American weather information service

WeatherBug is a brand based in New York City that provides location-based advertising to businesses. WeatherBug consists of a mobile app reporting live and forecast data on hyperlocal weather to consumer users.

==History==
Originally owned by Automated Weather Source, the WeatherBug brand was founded by Bob Marshall and other partners in 1993. It started in the education market by selling weather tracking stations and educational software to public and private schools and then used the data from the stations on their website. Later, the company began partnering with TV stations so that broadcasters could use WeatherBug's local data and camera shots in their weather reports.

In 2000, the WeatherBug desktop application and website were launched. Later, the company launched WeatherBug and WeatherBug Elite as smartphone apps for iOS and Android, which won an APPY app design award in 2013. The company also sells a lightning tracking safety system that is used by schools and parks in southern Florida and elsewhere.
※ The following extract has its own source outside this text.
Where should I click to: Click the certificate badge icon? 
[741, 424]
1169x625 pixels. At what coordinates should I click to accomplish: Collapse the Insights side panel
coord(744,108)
The company used lightning detection sensors throughout Guinea in Africa to track storms as they develop and has more than 50 lightning detection sensors in Brazil. Earth Networks received The Award for Outstanding Services to Meteorology by a Corporation in 2014 from the American Meteorological Society for "developing innovative lightning detection data products that improve severe-storm monitoring and warnings."

WeatherBug announced in 2004 it had been certified to display the TRUSTe privacy seal on its website. In 2005, Microsoft AntiSpyware flagged the application as a low-risk spyware threat. According to the company, the desktop application is not spyware because it is incapable of tracking users' overall Web use or deciphering anything on their hard drive.

In early 2011, AWS Convergence Technologies, Inc. (formerly Automated Weather Source) changed its name to Earth Networks, Inc.

In April 2013, WeatherBug was the second most popular weather information service on the Internet, behind only The Weather Channel's Web site, and ahead of the sites run by Weather Underground and AccuWeather.

In November 2016, it was announced that xAd acquired WeatherBug from Earth Networks.

In June 2017, xAd rebranded as GroundTruth to reflect a change in company focus from advertising to media and data services.

In May 2026, it was announced that WeatherBug would be changing their logo to a more refined look.

==Mobile application==
The company developed WeatherBug, a mobile application of their service for Android, iOS and Windows Phone platforms. Spark is a component of the WeatherBug app that reports where the nearest lightning strike is to the user based on data from the Total Lightning Network (run by WeatherBug's former owner, Earth Networks) and your phone's GPS location.

WeatherBug is a mobile application created by WeatherBug for Android and iOS platforms. An iPhone version was available in October 2007, and the Android version was released in November 2008 and 2009.